The SAVR group showed a significant decrease in the 6MWD after surgery, whereas the TAVR group did not. To our knowledge, there have been no reports on the change in the 6MWD before and after SAVR or TAVR. We previously reported that the 6MWD decreased about 20% during the perioperative period in patients undergoing valvular surgery, which were regarded to be due to postoperative inflammation and catabolic responses [39]. TAVR, which is a less invasive intervention for AS, could maintain the exercise capacity of patients during the perioperative period. Therefore, the assessment of preoperative exercise capacity and frailty is considered to be of great importance in the decision on the intervention.

In our study, the postoperative hospital stay was long. First, the length of hospital stay after SAVR and TAVR is relatively long in Japan compared to that in other Western countries. Furthermore, the patients who underwent SAVR in the present study were older than those in recent clinical trials. In addition, the patients included in our study had severe symptoms of heart failure before surgery, as indicated by the high preoperative brain natriuretic peptide levels. These factors could lead to prolonged postoperative management of heart failure and the time required for postoperative rehabilitation, resulting in a prolonged hospital stay.

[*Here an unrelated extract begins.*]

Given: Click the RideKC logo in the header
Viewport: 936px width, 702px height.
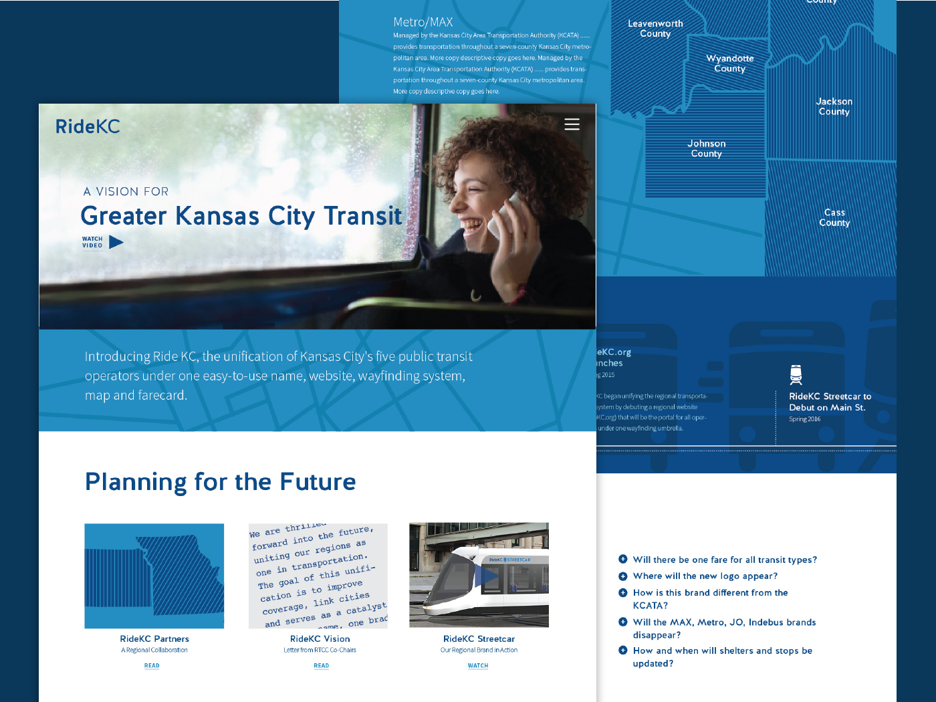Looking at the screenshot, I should [x=88, y=126].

To treat in the frailty of patients with AS and improve their prognosis, early postoperative exercise therapy and comprehensive multi-disciplinary cardiac rehabilitation, which is available even before surgery, are desirable. Among the comprehensive multi-disciplinary interventions, we consider that preoperative nutritional intervention is effective in preventing postoperative complications.

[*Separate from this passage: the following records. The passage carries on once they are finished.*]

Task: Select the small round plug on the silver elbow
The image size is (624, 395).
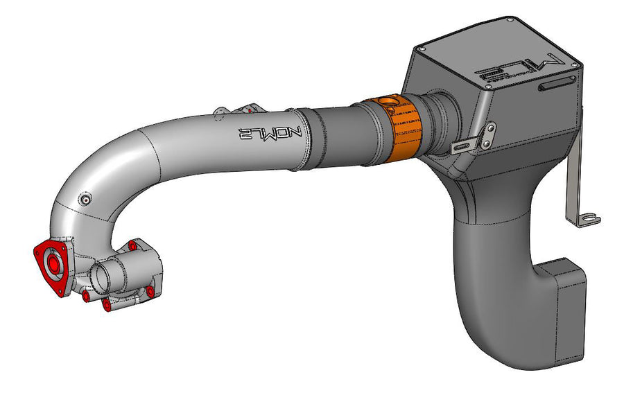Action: (85, 200)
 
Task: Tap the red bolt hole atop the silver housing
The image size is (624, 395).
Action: (132, 245)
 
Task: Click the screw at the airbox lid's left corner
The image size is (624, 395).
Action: (421, 48)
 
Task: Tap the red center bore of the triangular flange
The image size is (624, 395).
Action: (52, 264)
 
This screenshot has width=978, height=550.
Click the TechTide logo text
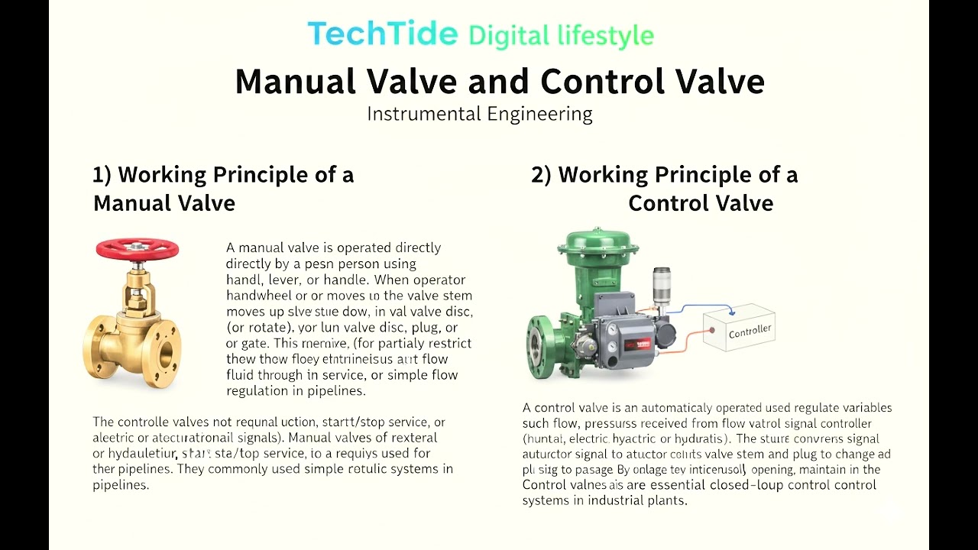[x=382, y=34]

Approximately 21.3% of the global population will be 60 years or older by 2050 [40] and the number of elderly patients with AS would keep increasing. From a future clinical perspective, our results strongly support the idea that multifactorial intervention is essential to prevent the progression of frailty in patients with AS.

Study limitations

This study has several limitations. First, this was a retrospective, single-center study with a relatively small sample size. Larger prospective multi-center trials could reveal the current frailty status of Japanese patients with severe AS undergoing SAVR or TAVR. Further studies are needed to increase the sample size and perform a sub-analysis to investigate which parameters of frailty affect postoperative outcomes. Second, the results might be biased by the differences in baseline characteristics between the patients undergoing TAVR and SAVR. Third, as this was a clinical study, we were unable to clarify the reason for decreased postoperative physical activity in frail patients. We hope to explore the pathophysiological mechanisms underlying frailty in the future based on the results of this study.

Conclusions

Our results indicate that preoperative frailty status was associated with postoperative complications in patients with severe AS who underwent SAVR or TAVR. Preoperative frailty assessment may provide useful indications for planning better individualized therapeutic interventions and supporting comprehensive intensive care for vulnerable patients with AS following interventions.